AP: Why did you give up dog mushing for rock ‘n’ roll?

Gourley: I think the best experience I ever had was also the worst and the one that turned me off of it. We were going to do this long run, you know a three-hour run. We’re riding around and we go out on the tundra. I’d never really been out there. … We were riding along next to these herds of caribou. It was just amazing. But all the way along I’d been taking it in, my hat had kind of blown back and it was … cold, and my ears just froze really bad. It hurts really bad at first when it’s freezing, but it’s nothing compared to the thawing.

AP: How much does dog mushing still stick with you?

Gourley: I found it’s really just fascinating the way it applies to the business world or what I refer to as the “real world” – because Alaska’s just something different. It’s just helped me understand things a lot better than I would have growing up somewhere else.

AP: The new album has been received positively, but you’ve said it was a difficult process with some conflict in the band. How did you work it out?

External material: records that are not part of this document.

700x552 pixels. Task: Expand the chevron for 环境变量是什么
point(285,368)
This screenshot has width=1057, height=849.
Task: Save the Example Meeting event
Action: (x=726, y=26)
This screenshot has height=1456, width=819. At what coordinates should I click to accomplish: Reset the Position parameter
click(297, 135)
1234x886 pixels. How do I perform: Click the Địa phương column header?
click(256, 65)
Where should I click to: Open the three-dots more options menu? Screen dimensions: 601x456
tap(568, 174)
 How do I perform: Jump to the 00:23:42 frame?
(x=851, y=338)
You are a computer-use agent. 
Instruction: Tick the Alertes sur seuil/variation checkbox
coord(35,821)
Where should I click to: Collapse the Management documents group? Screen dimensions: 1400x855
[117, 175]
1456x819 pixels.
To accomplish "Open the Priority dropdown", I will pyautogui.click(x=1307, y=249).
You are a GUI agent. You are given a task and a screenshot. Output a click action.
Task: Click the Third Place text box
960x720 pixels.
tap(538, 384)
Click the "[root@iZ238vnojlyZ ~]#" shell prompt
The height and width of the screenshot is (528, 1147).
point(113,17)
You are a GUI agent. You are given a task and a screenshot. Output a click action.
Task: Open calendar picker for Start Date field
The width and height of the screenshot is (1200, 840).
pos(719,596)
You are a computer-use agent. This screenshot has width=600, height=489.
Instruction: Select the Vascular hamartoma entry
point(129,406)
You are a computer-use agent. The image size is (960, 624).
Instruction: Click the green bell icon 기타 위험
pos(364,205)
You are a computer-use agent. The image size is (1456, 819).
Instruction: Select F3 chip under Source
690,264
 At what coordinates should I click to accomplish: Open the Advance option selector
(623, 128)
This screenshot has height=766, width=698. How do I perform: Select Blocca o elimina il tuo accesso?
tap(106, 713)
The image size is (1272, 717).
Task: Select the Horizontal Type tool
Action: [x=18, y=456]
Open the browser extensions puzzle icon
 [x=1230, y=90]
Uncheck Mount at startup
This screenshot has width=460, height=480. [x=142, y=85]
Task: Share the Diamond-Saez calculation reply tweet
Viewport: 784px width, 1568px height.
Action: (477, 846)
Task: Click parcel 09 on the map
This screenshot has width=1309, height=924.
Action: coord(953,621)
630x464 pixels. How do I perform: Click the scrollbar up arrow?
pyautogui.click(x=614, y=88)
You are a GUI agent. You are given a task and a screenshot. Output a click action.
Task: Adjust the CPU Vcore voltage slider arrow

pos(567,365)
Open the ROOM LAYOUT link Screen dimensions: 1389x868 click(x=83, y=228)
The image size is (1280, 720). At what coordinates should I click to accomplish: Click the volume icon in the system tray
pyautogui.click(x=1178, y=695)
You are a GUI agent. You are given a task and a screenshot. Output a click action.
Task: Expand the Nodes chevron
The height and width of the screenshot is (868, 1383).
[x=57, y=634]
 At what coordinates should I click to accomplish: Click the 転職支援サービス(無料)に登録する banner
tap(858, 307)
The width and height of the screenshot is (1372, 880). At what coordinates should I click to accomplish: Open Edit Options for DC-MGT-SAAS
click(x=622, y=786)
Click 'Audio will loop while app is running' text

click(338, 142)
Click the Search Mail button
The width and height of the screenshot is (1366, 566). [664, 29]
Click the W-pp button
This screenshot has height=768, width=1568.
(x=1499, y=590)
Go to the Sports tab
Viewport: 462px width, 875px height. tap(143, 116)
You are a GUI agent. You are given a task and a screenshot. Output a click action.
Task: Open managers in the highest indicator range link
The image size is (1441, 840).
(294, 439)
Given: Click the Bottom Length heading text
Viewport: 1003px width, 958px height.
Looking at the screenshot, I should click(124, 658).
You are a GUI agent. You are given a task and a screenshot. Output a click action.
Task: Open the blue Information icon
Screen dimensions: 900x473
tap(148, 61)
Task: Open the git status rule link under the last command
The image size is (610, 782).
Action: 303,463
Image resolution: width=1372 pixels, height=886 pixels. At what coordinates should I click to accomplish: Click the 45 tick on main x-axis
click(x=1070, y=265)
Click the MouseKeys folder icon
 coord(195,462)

Gourley: The record was a mess and falling apart because we … were thinking Led Zeppelin and Rolling Stones for this record. We were beating ourselves up trying to make this crazy record and we had a meeting with Craig (Kallman, Atlantic chairman and CEO) about why we play music and songwriting and I wanted to know what he liked about our band. … As we left he said, “You know, just make the record you want to make and we’ll put it out.” That felt good to hear.